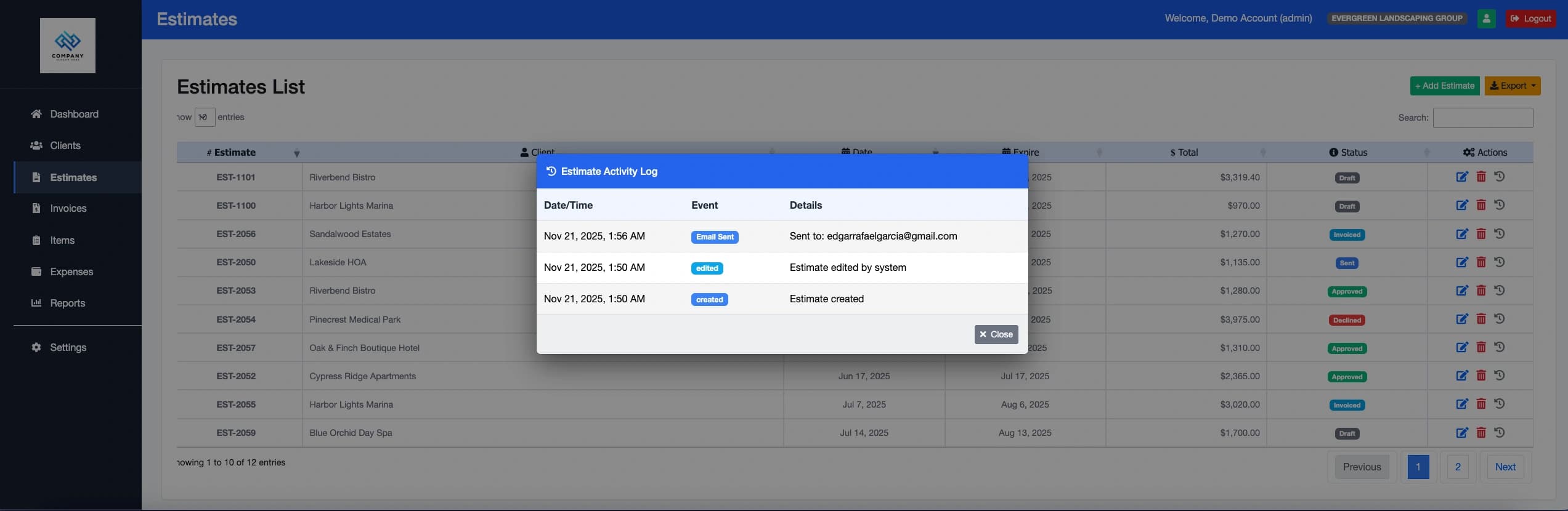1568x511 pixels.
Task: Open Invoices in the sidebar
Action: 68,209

★ ★ ★

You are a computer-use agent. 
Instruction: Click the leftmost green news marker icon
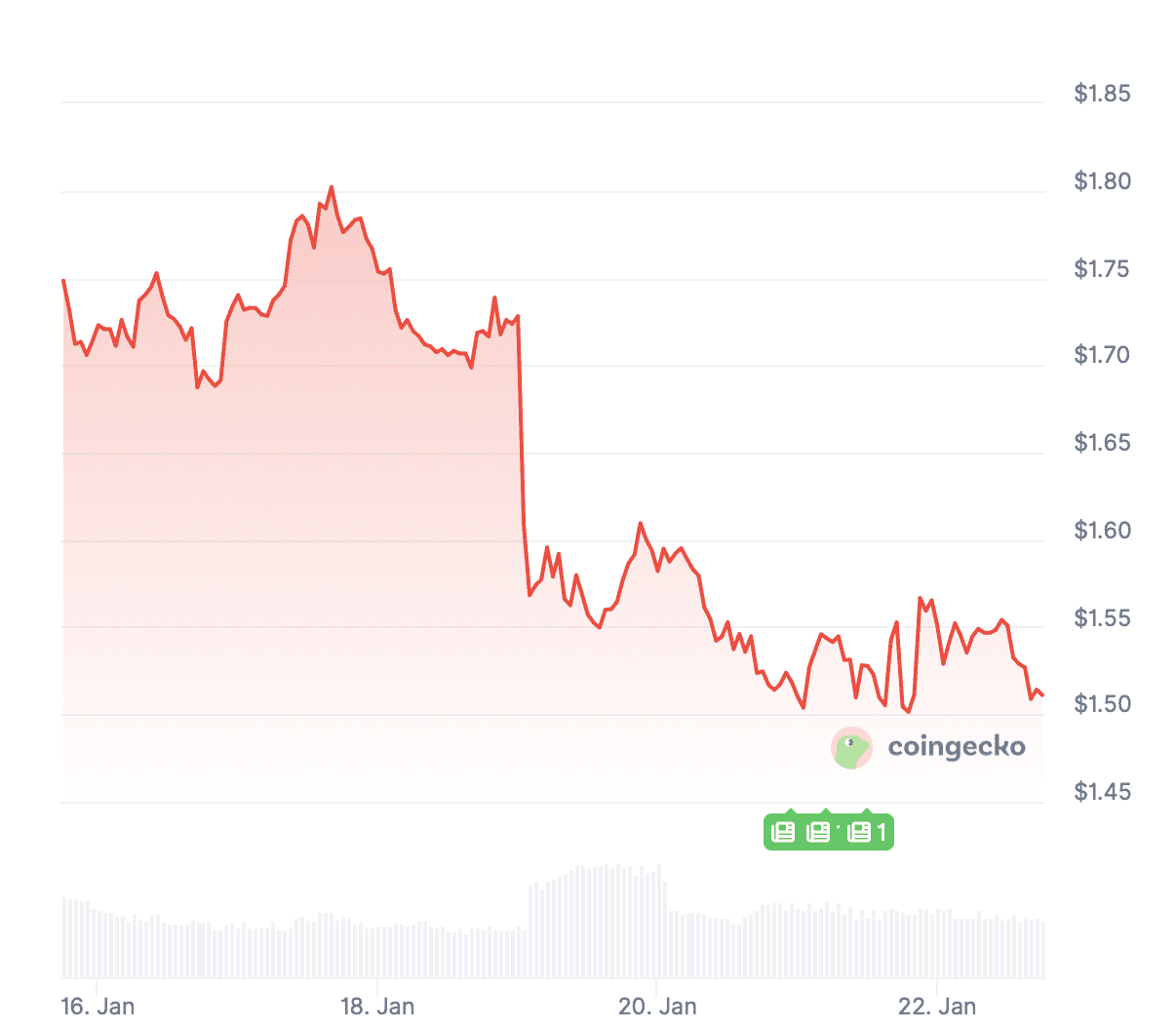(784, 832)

★ ★ ★

> [DIRECTIONS]:
Output the listing above from the line with "1568x511 pixels." up to and including the line with "Action: 68,209", copying each line unchanged and leaving out the pictures.

> [ANSWER TO THE PROBLEM]:
1568x511 pixels.
Task: Open Invoices in the sidebar
Action: 68,209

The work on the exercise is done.